NUMERICAL INVESTIGATION ON THE SEISMIC BEHAVIOUR OF REINFORCED CONCRETE EXTERIOR WIDE BEAM-COLUMN CONNECTIONS WITH ECCENTRICITY

During past decades, the use of wide beam-column RC system as a way to optimize the cost of construction has been proposed. In this context, many researchers have studied seismic behavior of wide-beam column connections. However, no researches have been carried out on the behavior of these joints when the axis of wide-beam and that of column have eccentricity relative to each other. In order to illustrate the structural performance of reinforced concrete wide beam-column connection, an experimental research was carried out to illustrate the behaviour of exterior RC wide beam-column connections when subjected to quasi-static cyclic loading. The specimen was full-scale connection. This specimen was designed in accordance with ACI-318 version 2008 and controlled by ACI-318 version 2014. Experimental results indicated that the hysteresis response of the wide beam was likely exhibited remarkable enhancement compared to that of conventional beam and the total energy dissipating capacity of a wide beam---column connection was higher than the conventional joint. In this study, exterior wide beam-column connections were simulated using nonlinear finite elements. Concrete material was simulated using plastic-damage model integrated into ABAQUS software. The lateral load- drift curves are in good agreement with experimental results. After validation of the numerical models, the effects of various parameters including eccentricity, beam to column width ratio and column axial load have been investigated for the wide beam-column connections of six buildings containing three 5 stories, two 6 stories and one 7 stories designed based on the Iranian Building code of practice part-9 and Iranian standard 2800 for seismic design.
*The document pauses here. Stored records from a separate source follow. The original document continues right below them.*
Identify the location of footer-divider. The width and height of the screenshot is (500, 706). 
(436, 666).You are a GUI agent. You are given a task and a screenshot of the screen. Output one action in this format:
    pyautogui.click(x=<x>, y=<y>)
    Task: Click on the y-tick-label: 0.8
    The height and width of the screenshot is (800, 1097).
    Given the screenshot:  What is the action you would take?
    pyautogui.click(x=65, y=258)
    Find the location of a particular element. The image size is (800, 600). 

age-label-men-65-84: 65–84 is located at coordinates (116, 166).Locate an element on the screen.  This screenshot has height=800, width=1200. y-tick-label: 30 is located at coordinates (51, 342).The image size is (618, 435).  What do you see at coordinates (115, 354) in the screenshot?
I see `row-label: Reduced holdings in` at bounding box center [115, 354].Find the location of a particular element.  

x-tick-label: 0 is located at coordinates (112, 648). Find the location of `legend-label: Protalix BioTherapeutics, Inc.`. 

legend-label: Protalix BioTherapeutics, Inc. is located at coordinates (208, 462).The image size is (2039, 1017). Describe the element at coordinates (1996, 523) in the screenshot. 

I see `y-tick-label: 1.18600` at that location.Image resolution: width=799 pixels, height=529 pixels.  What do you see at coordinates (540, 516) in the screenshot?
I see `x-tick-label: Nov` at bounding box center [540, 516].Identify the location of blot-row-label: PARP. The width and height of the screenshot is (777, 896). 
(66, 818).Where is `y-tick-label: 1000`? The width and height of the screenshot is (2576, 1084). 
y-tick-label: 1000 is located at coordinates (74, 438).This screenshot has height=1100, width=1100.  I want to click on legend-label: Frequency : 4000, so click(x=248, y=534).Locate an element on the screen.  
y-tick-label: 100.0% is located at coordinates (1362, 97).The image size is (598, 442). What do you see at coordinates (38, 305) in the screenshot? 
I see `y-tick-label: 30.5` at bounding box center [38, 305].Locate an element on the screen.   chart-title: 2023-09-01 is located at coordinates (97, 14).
The results indicate that the torsion induced by the eccentricity of axis of wide beam relative to axis of column, must be included in the design of wide beam-column connections. Furthermore, increasing eccentricity causes a drop in lateral load-drif. In the case of maximum eccentricity and 5\% drift the drop embarks on 12.8\%. In addition, by increasing the ratio of beam-to-column width, eccentricity is more destructive.